**DATA FOR THIS TASK**

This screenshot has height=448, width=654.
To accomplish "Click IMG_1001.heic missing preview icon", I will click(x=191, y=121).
...
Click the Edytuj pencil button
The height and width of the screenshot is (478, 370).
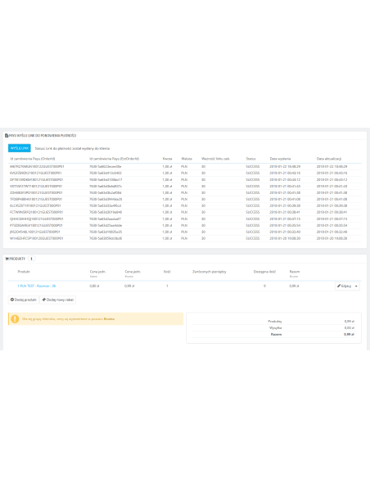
* * *
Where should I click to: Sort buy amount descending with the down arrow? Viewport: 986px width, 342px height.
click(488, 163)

**DIRECTIONS FOR THIS TASK**
Collect every line of the listing above that contains the string "width", and copy each such line in full.

**CORRECT RESPONSE**
This screenshot has height=448, width=654.
The height and width of the screenshot is (478, 370).
Where should I click to: Sort buy amount descending with the down arrow? Viewport: 986px width, 342px height.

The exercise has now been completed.